On Monday, October 26, 2020 at 8:58:48 AM UTC-7, Jeroen Belleman wrote:
> On 2020-10-26 15:57, Phil Hobbs wrote:
> > On 10/26/20 9:35 AM, Jeroen Belleman wrote:
> >> While playing with polarizing filters, I found a plastic ruler that
> >> turns out to rotate the polarization angle of the light ...
> > There are quite a lot of optically-active plastics.

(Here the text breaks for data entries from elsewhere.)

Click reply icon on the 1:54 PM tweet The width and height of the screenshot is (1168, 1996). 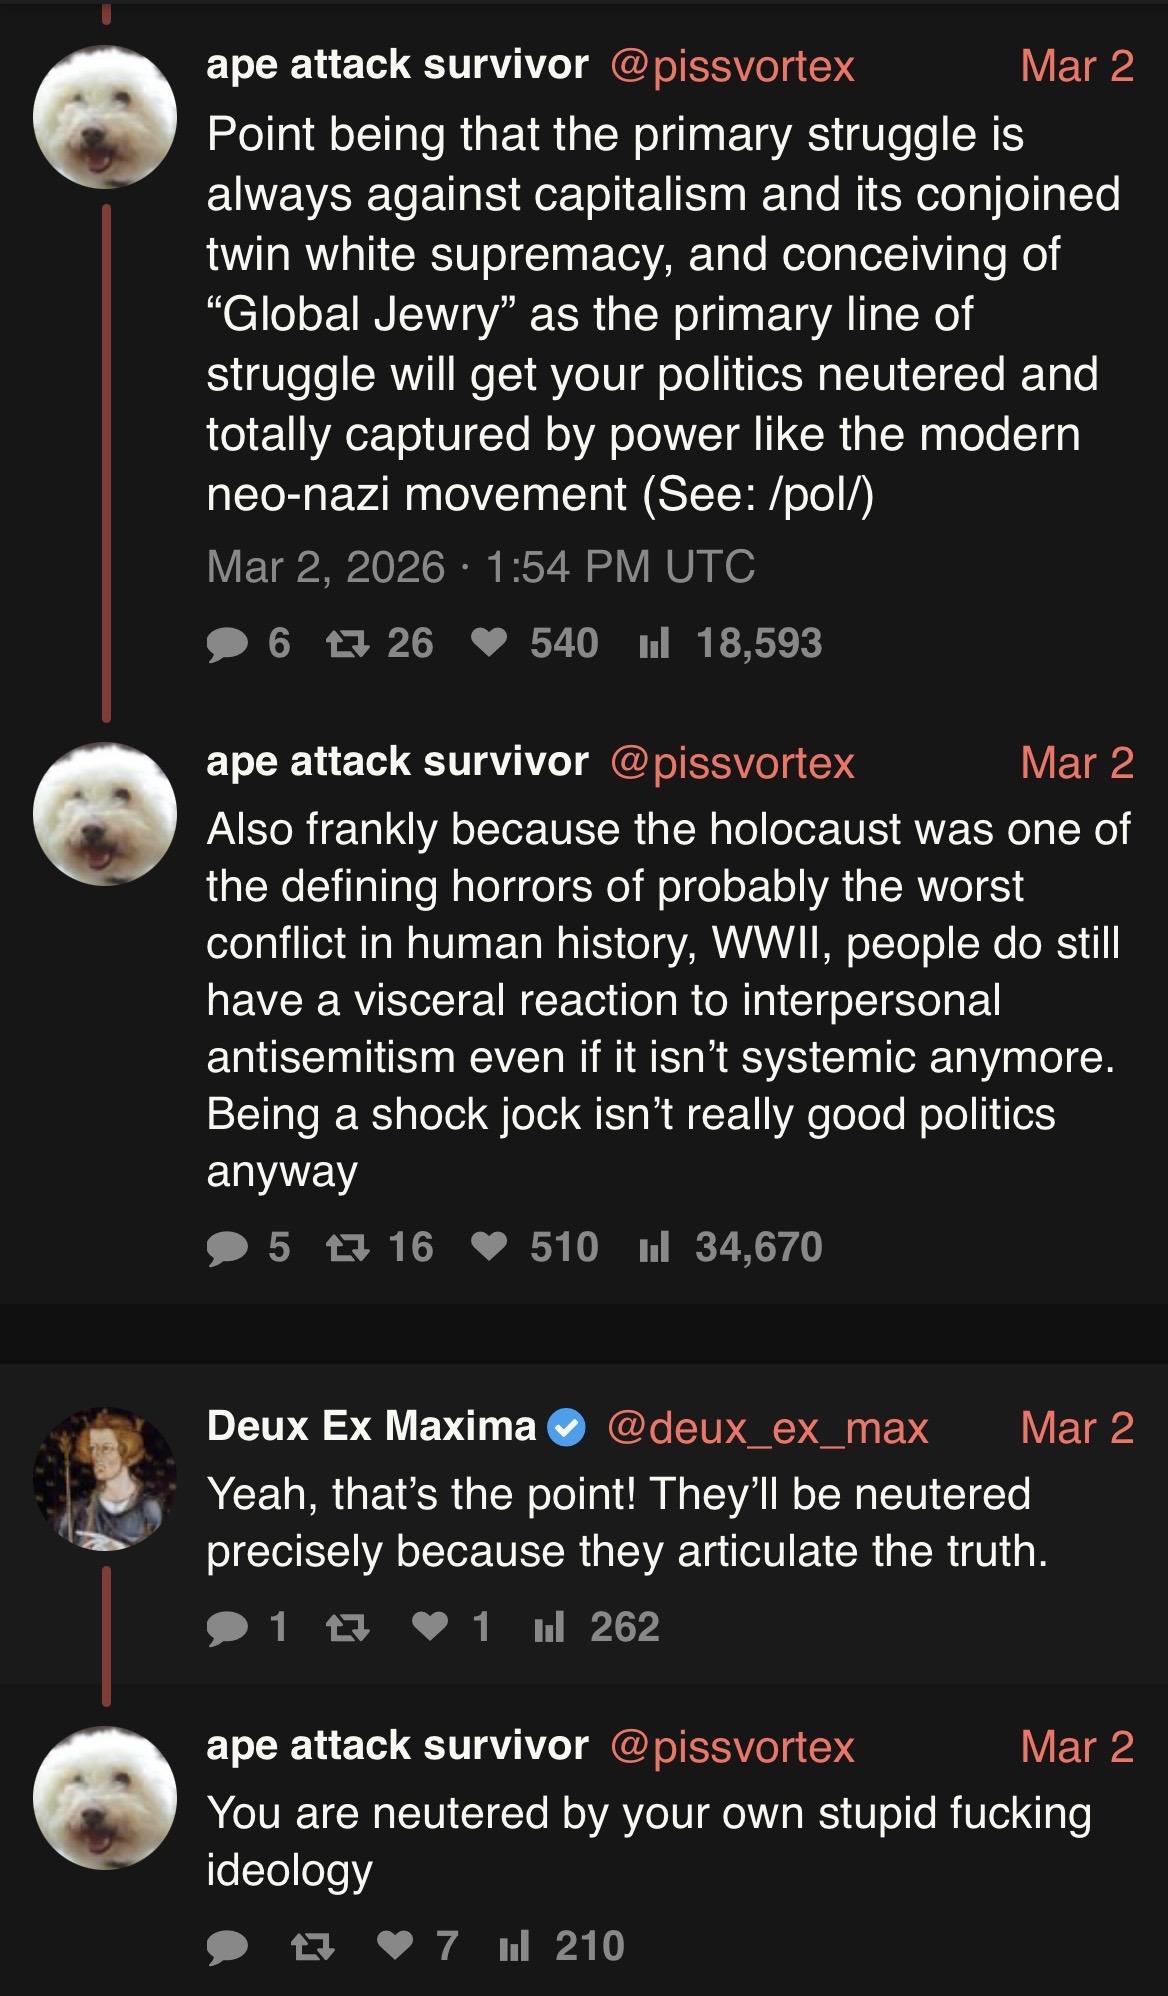pos(225,644)
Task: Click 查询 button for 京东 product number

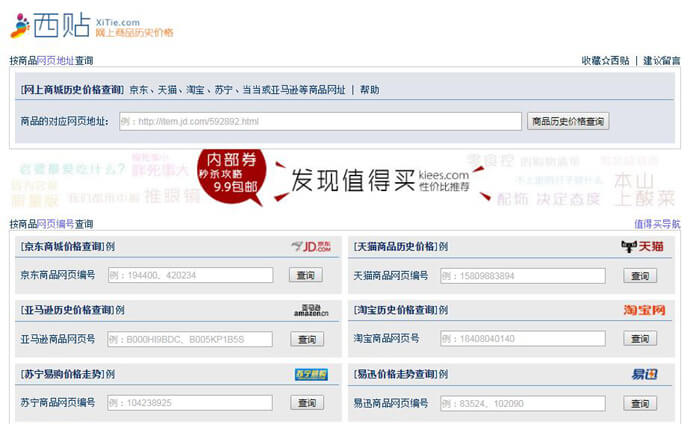Action: click(307, 275)
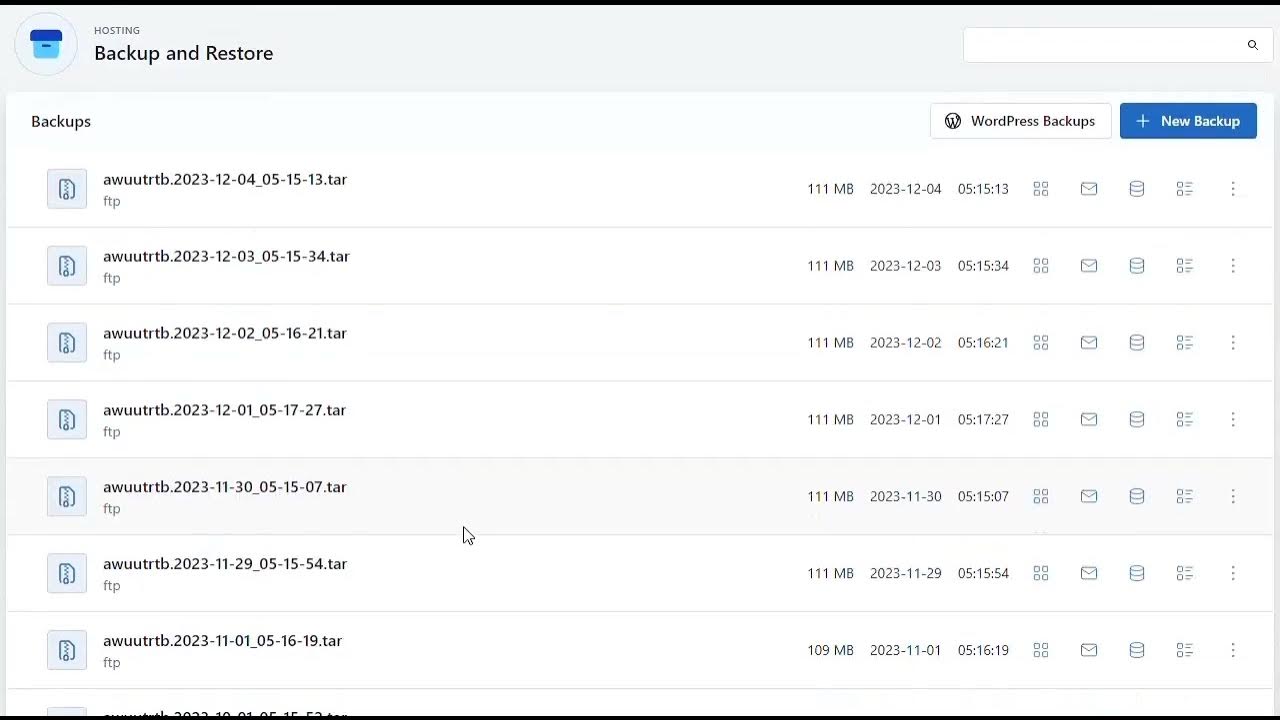Create a New Backup
Image resolution: width=1280 pixels, height=720 pixels.
[x=1188, y=121]
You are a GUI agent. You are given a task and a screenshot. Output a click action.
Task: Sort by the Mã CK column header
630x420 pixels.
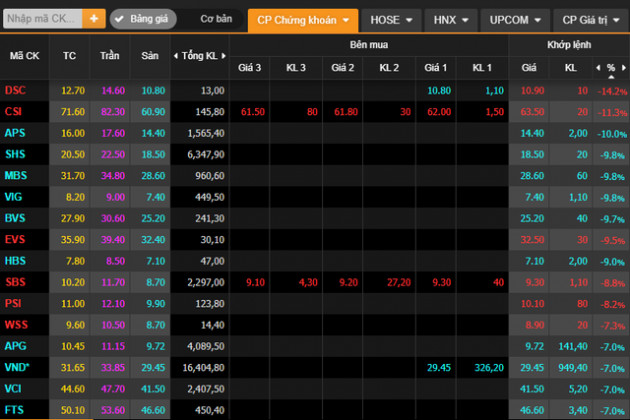point(24,56)
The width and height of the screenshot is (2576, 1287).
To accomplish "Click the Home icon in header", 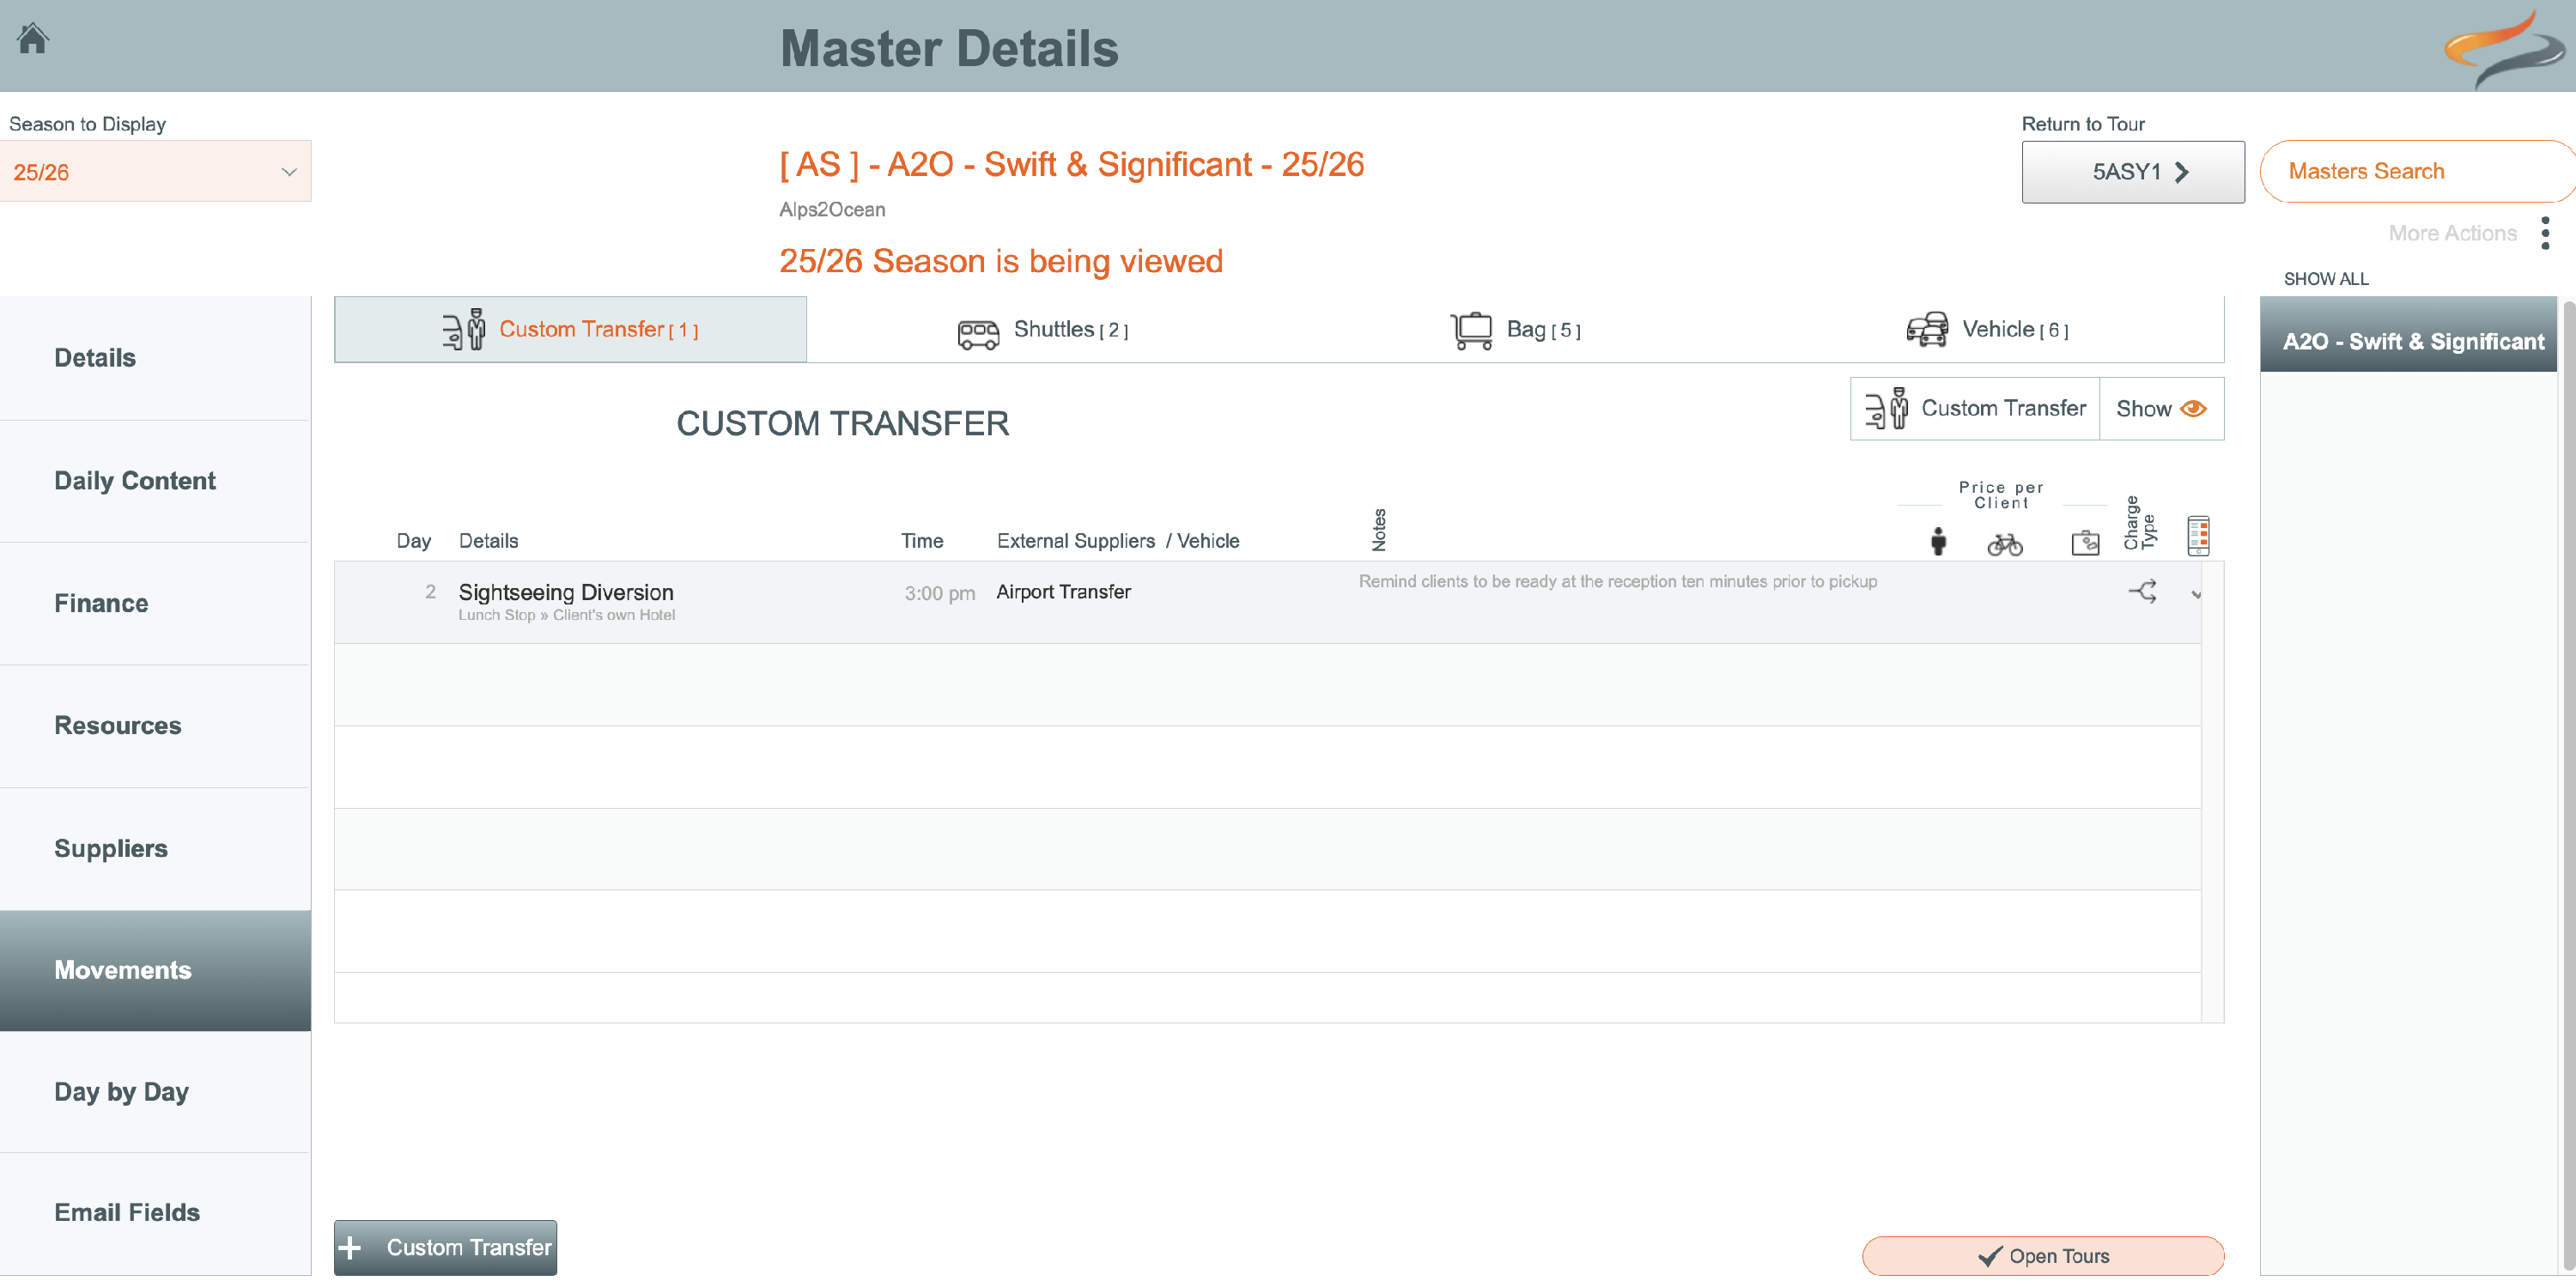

> Just natural, white light. Some plastics show coloured fringes
> when inserted between two polarizing sheets, which is sort-of
> what I expected. This Chinese ruler is special: It rotates
> the polarization. Inserted between two parallel polarizers, it
> has four orientations spaced by 90 degrees where it blocks the
> light.
I think that means it's birefringent, i.e. has an orientation (probably
because the polymer was stretched in one direction as the sheet
was rolled out).
When linear polarized light has E-field parallel to the orientation,
the film is N wavelengths thick. When it is perpendicular, the film
is N+1/2 wavelengths thick. There are four inbetween orientations
that correspond to quarter-wave mismatched in two components, that make the
linear polarized light into circular polarized. Circular polarized isn't blocked
by the second linear polarizer.
Inexpensive acetate is the most likely material for a transparent ruler. Two layers
of acetate laminated around a printed film with the markings, perhaps?